Provided information: Begin
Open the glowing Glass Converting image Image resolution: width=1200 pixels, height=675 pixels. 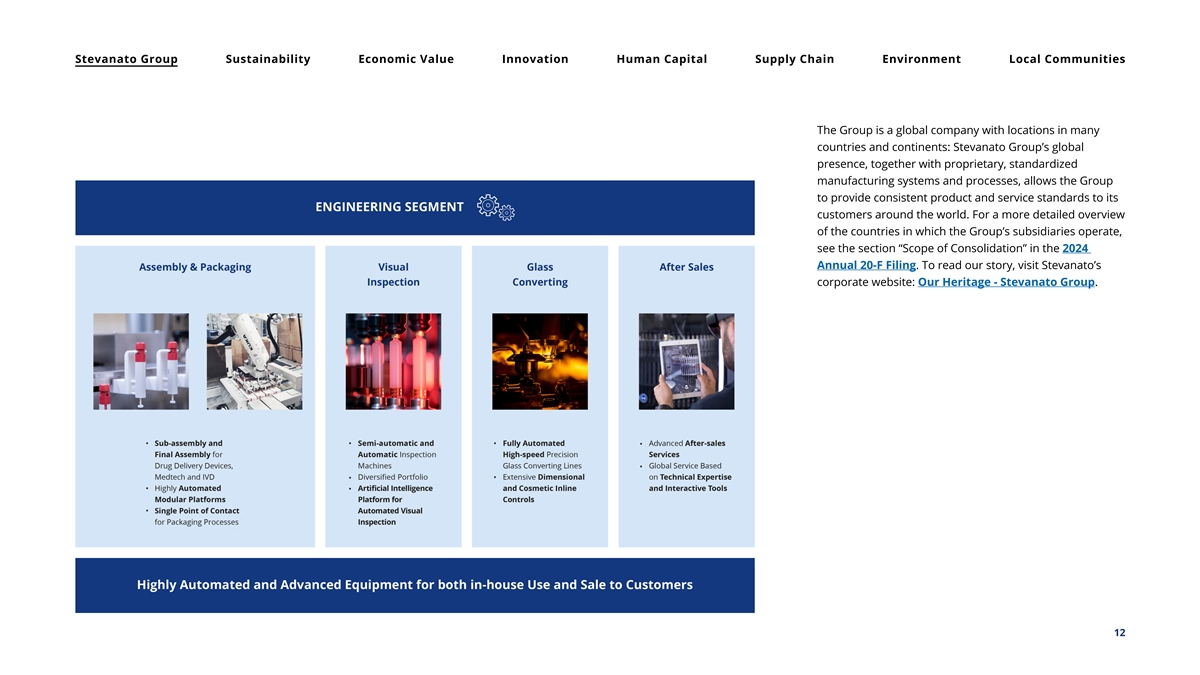click(540, 361)
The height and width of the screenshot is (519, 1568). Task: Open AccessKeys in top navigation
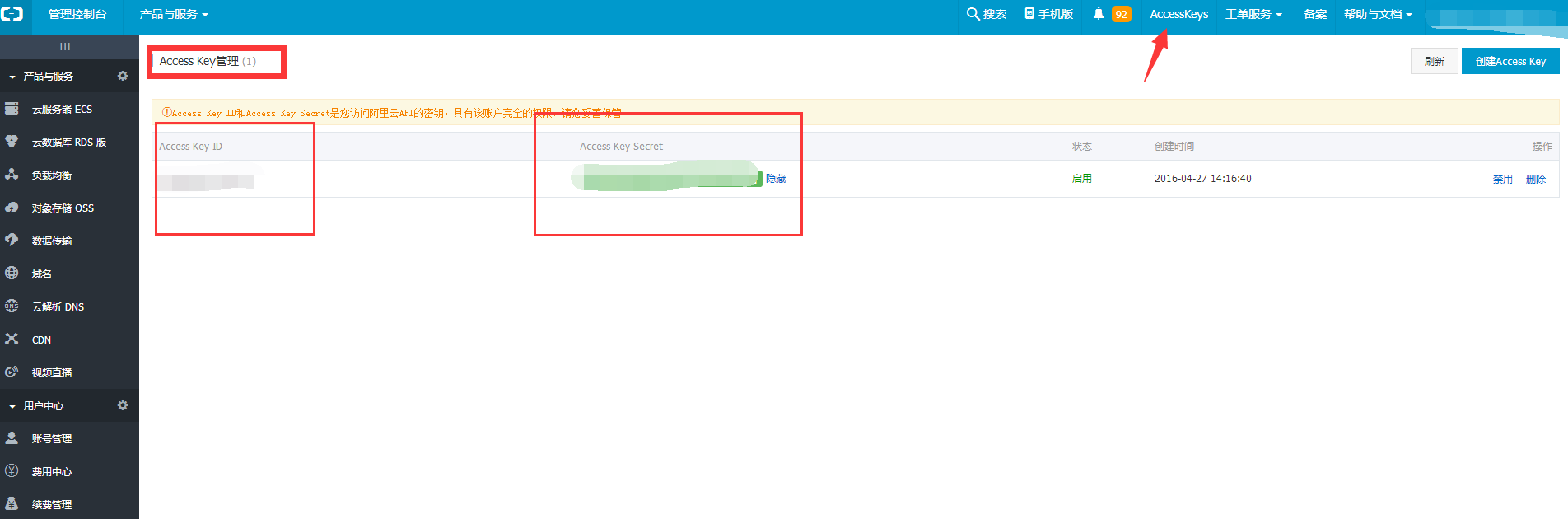point(1178,14)
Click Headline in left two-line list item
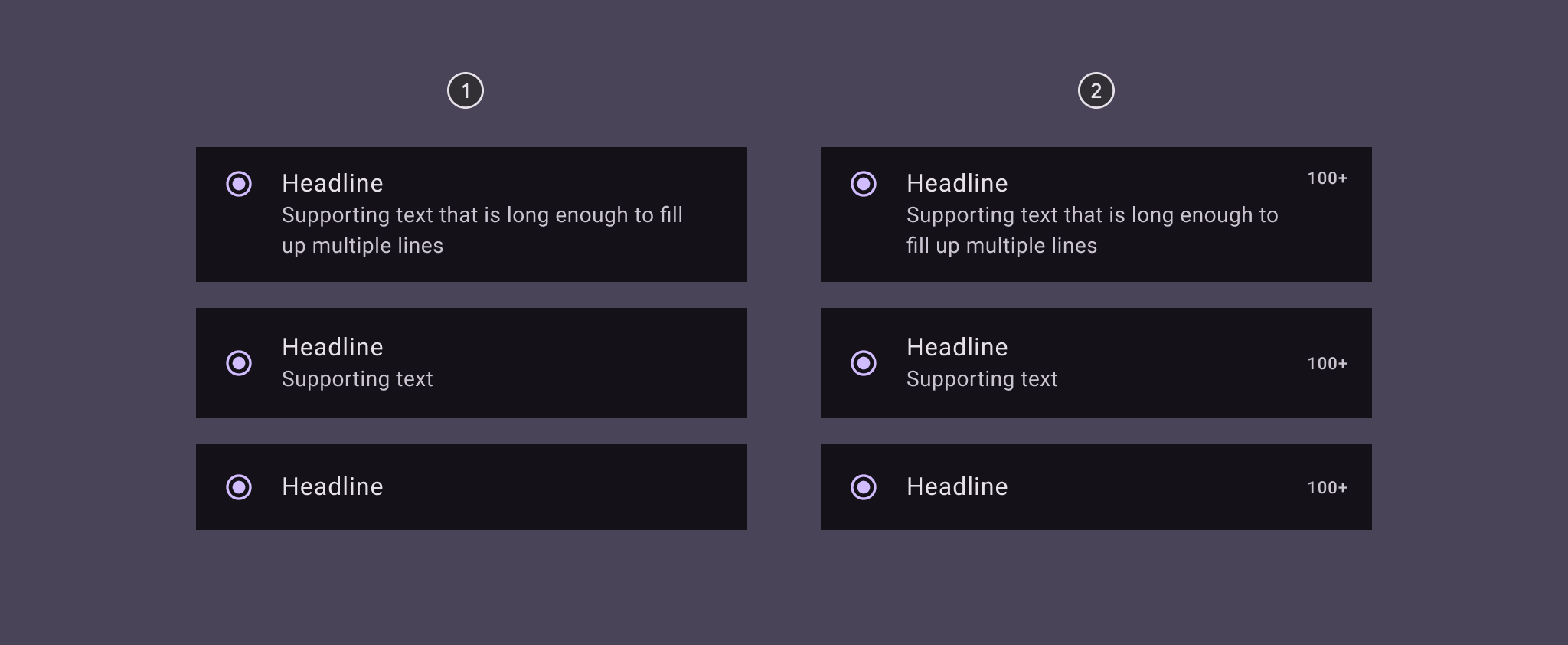This screenshot has height=645, width=1568. 332,348
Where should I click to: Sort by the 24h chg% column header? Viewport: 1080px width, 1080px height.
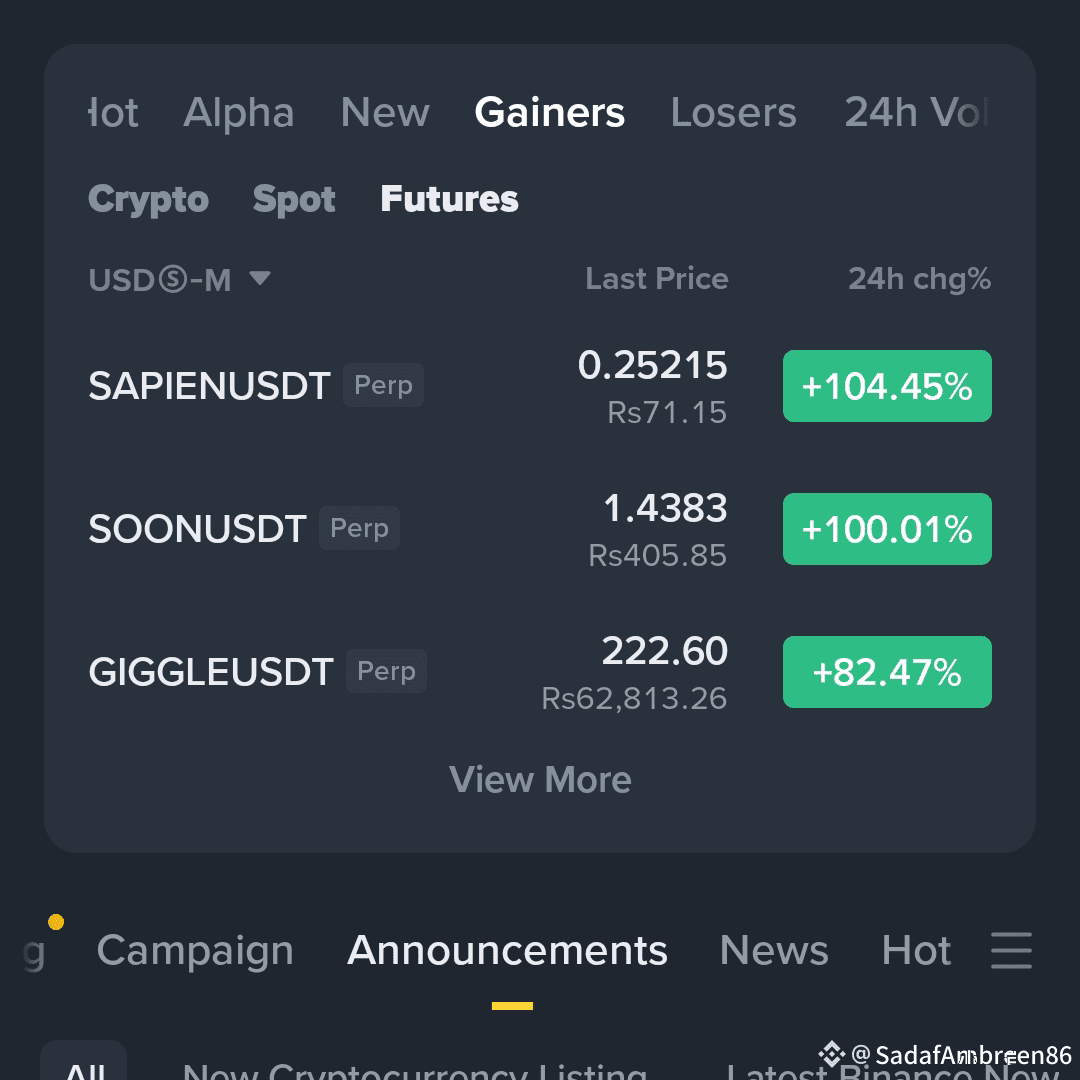pos(920,279)
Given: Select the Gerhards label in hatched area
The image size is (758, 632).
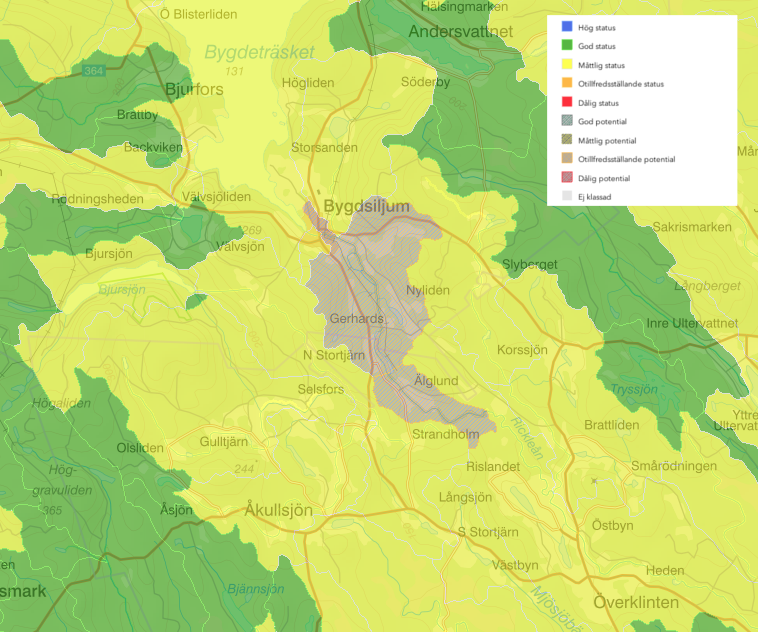Looking at the screenshot, I should pyautogui.click(x=356, y=318).
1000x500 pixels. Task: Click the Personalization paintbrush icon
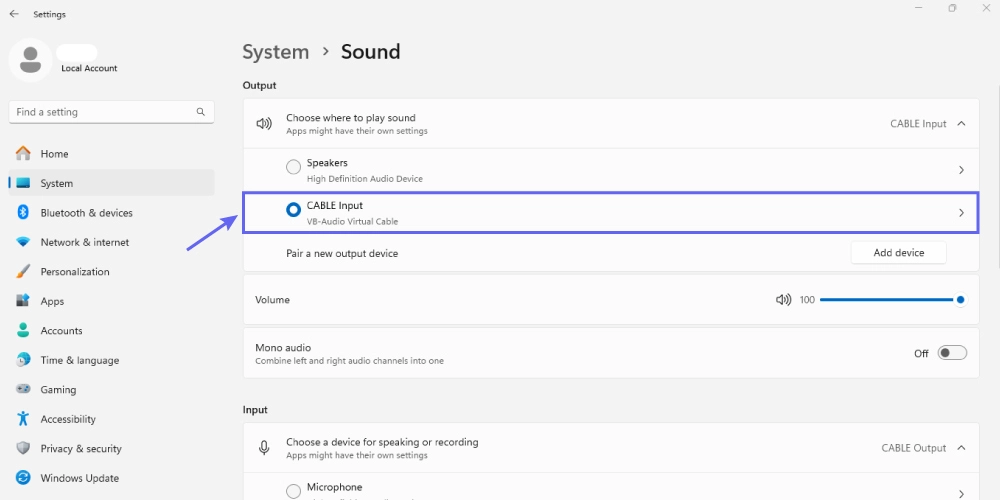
Provided information: End
**Description of the task**. Hand back exactly the lines from the one with "Click Headline in left two-line list item" through the last line of the data above, both ends included, with every picture left out.

**Completed exercise**.
Click Headline in left two-line list item
This screenshot has height=645, width=1568. 332,348
Where should I click to: Sort by the 24h chg% column header? Viewport: 1080px width, 1080px height.
pos(920,279)
Given: Select the Gerhards label in hatched area
The image size is (758, 632).
Looking at the screenshot, I should pyautogui.click(x=356, y=318).
1000x500 pixels. Task: Click the Personalization paintbrush icon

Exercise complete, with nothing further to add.